Surrar, aprisionar, conter, rasgar, embranquecer… São apenas algumas formas de violência que vêm há tempos negando Humanidade para Negros.

E indo um pouco mais adiante em toda as questões que envolvem nossos corpos eu quero, hoje, trazer uma outra discussão:

COMO ESTÁ O SEU CORPO NEGRO?

E “estar” aqui, não se refere a peso, altura, padrão…

Aqui, eu pergunto do TODO.

Há tempos estamos associando corpos negros à formas prontas. Às embalagens que não nos cabem.

Não muito, quando falamos em um “Movimento Negro”, em uma “Militância Negra”, que trabalhe ativamente com a tríade “mente, espiritualidade e corpo”, muitos de nós entendem que estamos falando de corpos padronizados, malhados, trincados e MAGROS.

E olhem que grande falha é nossa: estrutura corporal, definição corporal, não está ligada a consciência e muito menos é fator decisivo para que um corpo seja utilizado em sua totalidade.

Quantas pessoas magras eu conheço que mal sabem usar o corpo para uma movimentação básica de direita e esquerda? Quantas pessoas magras mal têm agilidade? Quantos corpos magros são duros? Quantas pessoas magras não conseguem praticar uma atividade corporal? Isso porque o peso não tem haver com desempenho para todas as atividades corporais. Isso não é fator decisivo para utilização em sua totalidade.

Informações exibidas =>
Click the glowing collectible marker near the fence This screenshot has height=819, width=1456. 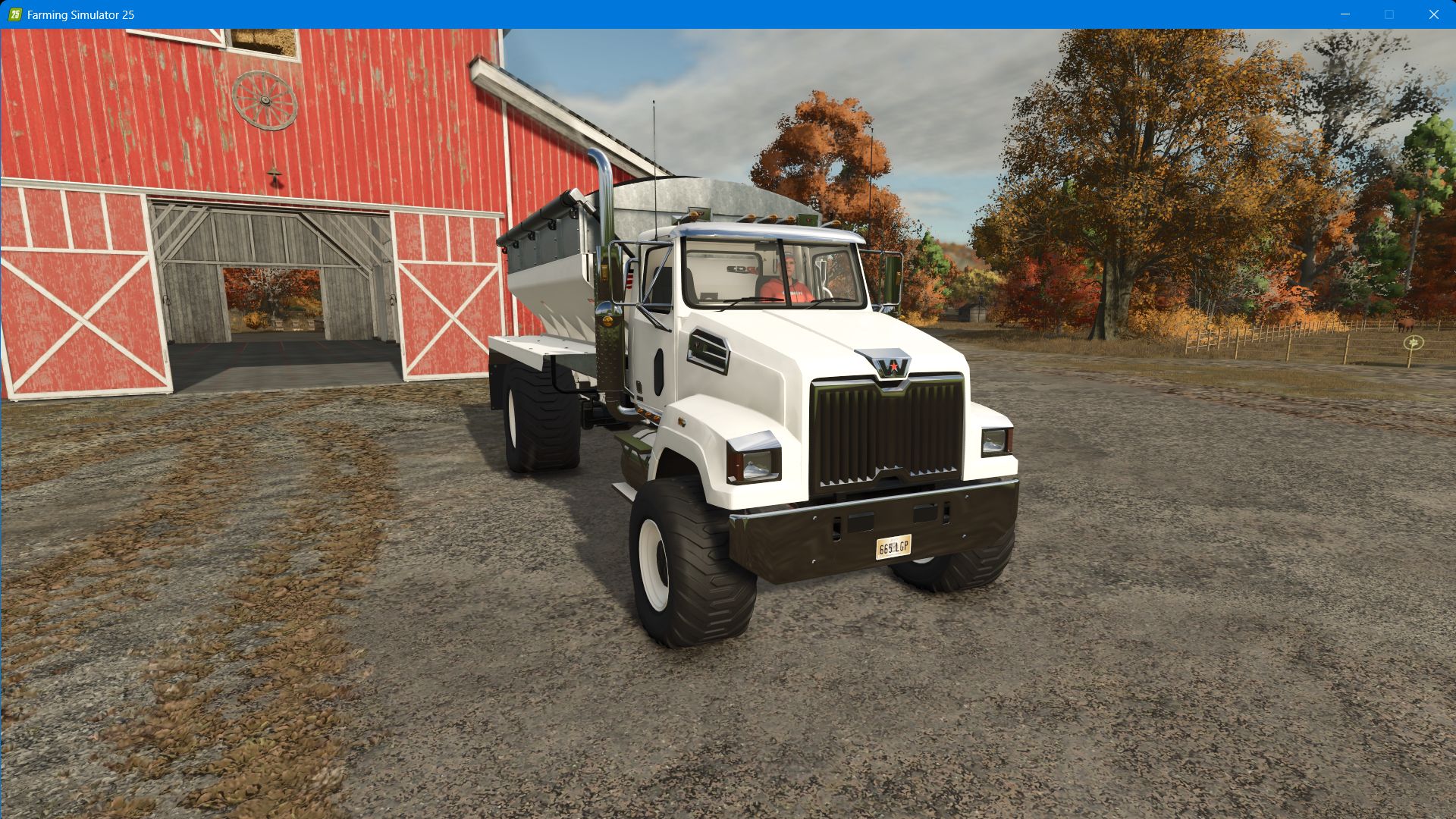pyautogui.click(x=1413, y=343)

Exercícios =>
(a) As afirmações abaixo concordam com o trecho? Responda sim ou não a cada uma e cite entre aspas as palavras do trecho que decidem. (i) O “estar” da pergunta se refere a peso, altura e padrão. (ii) A definição corporal não é fator decisivo para que um corpo seja utilizado em sua totalidade. (iii) O peso tem a ver com desempenho para todas as atividades corporais.
(b) Transcreva fielmente a parte do trecho que começa em "Não muito, quando" e vai até "utilizado em sua totalidade.".
Os dados não são necessários aqui.

Respostas em ordem =>
(a)
(i) Não: “E “estar” aqui, não se refere a peso, altura, padrão…”
(ii) Sim: “estrutura corporal, definição corporal, não está ligada a consciência e muito menos é fator decisivo para que um corpo seja utilizado em sua totalidade.”
(iii) Não: “Isso porque o peso não tem haver com desempenho para todas as atividades corporais.”

(b)
Não muito, quando falamos em um “Movimento Negro”, em uma “Militância Negra”, que trabalhe ativamente com a tríade “mente, espiritualidade e corpo”, muitos de nós entendem que estamos falando de corpos padronizados, malhados, trincados e MAGROS.

E olhem que grande falha é nossa: estrutura corporal, definição corporal, não está ligada a consciência e muito menos é fator decisivo para que um corpo seja utilizado em sua totalidade.